A la maison de retraite de Saint-Victor-sur-Loire, l’heure est à la prévention. En effet, il n’est pas question de revivre le scénario désastreux de l’été 2003. Pour ce faire, de nombreuses précautions sont prises au sein des établissements d’hébergement pour personnes âgées.
Il est connu que les seniors ressentent moins la sensation de soif que les autres personnes. En plus de cela, certains pensionnaires, qui souffrent de troubles mentaux ou neurologiques, telle que la maladie d’Alzheimer, oublient qu’il faut boire lorsqu’on en éprouve le besoin. Ce lien de cause à effet aussi évident soit-il, ne l’est plus pour certaines personnes.

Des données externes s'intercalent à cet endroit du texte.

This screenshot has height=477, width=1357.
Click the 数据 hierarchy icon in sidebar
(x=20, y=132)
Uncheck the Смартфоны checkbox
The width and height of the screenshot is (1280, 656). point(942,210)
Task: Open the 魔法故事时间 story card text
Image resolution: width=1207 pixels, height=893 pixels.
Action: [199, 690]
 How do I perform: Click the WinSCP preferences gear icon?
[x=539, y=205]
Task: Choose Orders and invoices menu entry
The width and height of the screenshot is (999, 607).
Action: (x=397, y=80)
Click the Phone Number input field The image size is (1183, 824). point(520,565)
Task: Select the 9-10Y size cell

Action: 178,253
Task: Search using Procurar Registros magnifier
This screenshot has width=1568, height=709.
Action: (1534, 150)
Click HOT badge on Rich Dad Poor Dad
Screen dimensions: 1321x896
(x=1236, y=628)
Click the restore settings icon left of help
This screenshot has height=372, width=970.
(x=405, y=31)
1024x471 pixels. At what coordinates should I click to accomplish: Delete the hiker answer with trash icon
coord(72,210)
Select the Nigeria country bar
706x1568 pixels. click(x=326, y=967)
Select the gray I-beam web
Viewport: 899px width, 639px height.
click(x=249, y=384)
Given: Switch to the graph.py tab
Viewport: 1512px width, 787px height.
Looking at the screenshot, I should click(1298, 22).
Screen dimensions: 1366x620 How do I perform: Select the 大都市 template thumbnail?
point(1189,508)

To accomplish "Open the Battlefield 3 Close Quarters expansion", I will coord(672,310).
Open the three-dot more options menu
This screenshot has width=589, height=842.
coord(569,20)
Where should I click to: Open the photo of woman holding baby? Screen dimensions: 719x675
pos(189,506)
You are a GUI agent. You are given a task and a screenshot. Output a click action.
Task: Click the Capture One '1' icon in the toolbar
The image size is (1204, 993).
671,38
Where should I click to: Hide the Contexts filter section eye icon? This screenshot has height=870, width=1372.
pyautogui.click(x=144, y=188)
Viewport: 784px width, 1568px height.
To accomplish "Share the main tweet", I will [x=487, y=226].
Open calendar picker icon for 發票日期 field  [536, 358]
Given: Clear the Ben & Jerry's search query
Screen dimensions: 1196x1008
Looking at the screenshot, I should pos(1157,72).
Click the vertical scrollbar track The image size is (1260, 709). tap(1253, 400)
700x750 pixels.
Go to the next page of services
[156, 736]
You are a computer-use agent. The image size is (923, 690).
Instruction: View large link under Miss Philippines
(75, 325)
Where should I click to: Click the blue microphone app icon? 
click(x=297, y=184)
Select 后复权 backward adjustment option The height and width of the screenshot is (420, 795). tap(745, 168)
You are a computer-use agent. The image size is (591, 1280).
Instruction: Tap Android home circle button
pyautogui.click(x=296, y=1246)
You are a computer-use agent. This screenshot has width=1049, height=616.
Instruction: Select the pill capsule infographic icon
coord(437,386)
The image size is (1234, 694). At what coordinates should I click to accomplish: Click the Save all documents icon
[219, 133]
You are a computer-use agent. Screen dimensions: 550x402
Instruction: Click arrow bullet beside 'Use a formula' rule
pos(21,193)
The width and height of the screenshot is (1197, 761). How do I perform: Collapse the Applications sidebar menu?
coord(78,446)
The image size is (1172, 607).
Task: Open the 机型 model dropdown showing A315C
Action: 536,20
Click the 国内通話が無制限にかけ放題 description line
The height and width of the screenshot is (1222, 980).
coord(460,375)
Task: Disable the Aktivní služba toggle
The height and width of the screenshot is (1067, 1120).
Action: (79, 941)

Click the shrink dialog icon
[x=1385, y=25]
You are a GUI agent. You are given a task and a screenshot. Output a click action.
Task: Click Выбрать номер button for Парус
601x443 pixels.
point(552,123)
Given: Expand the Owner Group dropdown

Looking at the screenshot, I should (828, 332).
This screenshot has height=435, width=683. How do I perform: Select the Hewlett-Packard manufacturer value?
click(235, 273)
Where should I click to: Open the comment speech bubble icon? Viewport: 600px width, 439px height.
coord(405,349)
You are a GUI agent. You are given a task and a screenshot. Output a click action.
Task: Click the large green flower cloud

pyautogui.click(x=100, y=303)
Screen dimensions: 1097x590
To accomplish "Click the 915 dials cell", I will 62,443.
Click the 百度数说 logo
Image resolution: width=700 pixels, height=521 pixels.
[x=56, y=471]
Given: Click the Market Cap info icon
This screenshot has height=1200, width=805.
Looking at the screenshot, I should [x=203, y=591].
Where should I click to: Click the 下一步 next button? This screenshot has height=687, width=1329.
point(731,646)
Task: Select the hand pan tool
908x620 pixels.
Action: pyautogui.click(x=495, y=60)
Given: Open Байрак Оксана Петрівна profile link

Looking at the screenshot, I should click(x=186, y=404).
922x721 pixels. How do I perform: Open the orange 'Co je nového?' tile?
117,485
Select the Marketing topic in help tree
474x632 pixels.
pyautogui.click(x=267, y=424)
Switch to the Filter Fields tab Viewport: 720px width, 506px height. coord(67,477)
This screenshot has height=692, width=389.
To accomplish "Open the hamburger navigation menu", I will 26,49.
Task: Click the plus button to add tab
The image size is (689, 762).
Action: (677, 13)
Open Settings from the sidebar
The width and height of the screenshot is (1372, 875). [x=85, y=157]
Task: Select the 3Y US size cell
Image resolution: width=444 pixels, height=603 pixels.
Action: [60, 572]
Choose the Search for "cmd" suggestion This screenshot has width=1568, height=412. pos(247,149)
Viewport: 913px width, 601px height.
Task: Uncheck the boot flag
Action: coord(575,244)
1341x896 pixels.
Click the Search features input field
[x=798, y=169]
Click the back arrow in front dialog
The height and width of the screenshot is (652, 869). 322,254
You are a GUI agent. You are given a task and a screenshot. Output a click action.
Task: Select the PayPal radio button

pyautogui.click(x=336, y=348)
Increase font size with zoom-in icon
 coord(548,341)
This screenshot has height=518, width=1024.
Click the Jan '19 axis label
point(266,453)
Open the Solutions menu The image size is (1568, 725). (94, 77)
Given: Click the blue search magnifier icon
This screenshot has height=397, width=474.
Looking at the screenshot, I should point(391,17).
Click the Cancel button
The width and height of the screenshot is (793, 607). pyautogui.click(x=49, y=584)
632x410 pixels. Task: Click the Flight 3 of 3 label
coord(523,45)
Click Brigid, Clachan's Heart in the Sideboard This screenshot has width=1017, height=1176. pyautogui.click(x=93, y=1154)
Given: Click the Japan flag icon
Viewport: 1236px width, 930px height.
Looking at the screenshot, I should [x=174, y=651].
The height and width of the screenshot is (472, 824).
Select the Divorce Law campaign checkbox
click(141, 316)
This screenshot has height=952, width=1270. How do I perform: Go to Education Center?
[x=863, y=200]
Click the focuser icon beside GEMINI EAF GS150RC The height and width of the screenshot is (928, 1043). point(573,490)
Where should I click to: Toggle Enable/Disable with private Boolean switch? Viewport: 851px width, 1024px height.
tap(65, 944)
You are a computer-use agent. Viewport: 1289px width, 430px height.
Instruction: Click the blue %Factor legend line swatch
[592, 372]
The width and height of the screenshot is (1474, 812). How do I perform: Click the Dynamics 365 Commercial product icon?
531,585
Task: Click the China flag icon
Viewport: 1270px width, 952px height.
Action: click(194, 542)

Ainsi, dans cette résidence, le personnel circule parmi les résidents en leur rappelant qu’il est important de s’hydrater. Il les rassemble dans les lieux communs, tous entièrement munis de l’air climatisé. Il s’assure que les fenêtres ne soient pas ouvertes tant que la climatisation fonctionne, de façon à ne pas altérer son efficacité. Les personnes âgées ne savent pas comment ça fonctionne, et il est plus logique pour eux d’ouvrir la fenêtre lorsque l’on a chaud, plutôt que d’appuyer sur un bouton d’une télécommande.
Pour les résidents les plus autonomes, ils ont la présence d’esprit d’adopter des gestes de prévention, sans qu’on le leur dise. C’est le cas de François Méréo, âgé de 75 ans, qui nous met dans la confidence « La journée, je ferme les stores de ma chambre pour refroidir la pièce. Une fois la nuit venue, j’ouvre la fenêtre ».
Enfin, une des techniques que le personnel a adopté afin de vérifier le « niveau d’hydratation » des patients, c’est le pli cutané. Ce geste facile à réaliser par quiconque, et ne nécessitant aucun appareil sophistiqué, consiste à plisser la peau du poignet entre deux doigts.
En espérant que toutes ces précautions permettent à tous les pensionnaires de passer un été sain et sauf.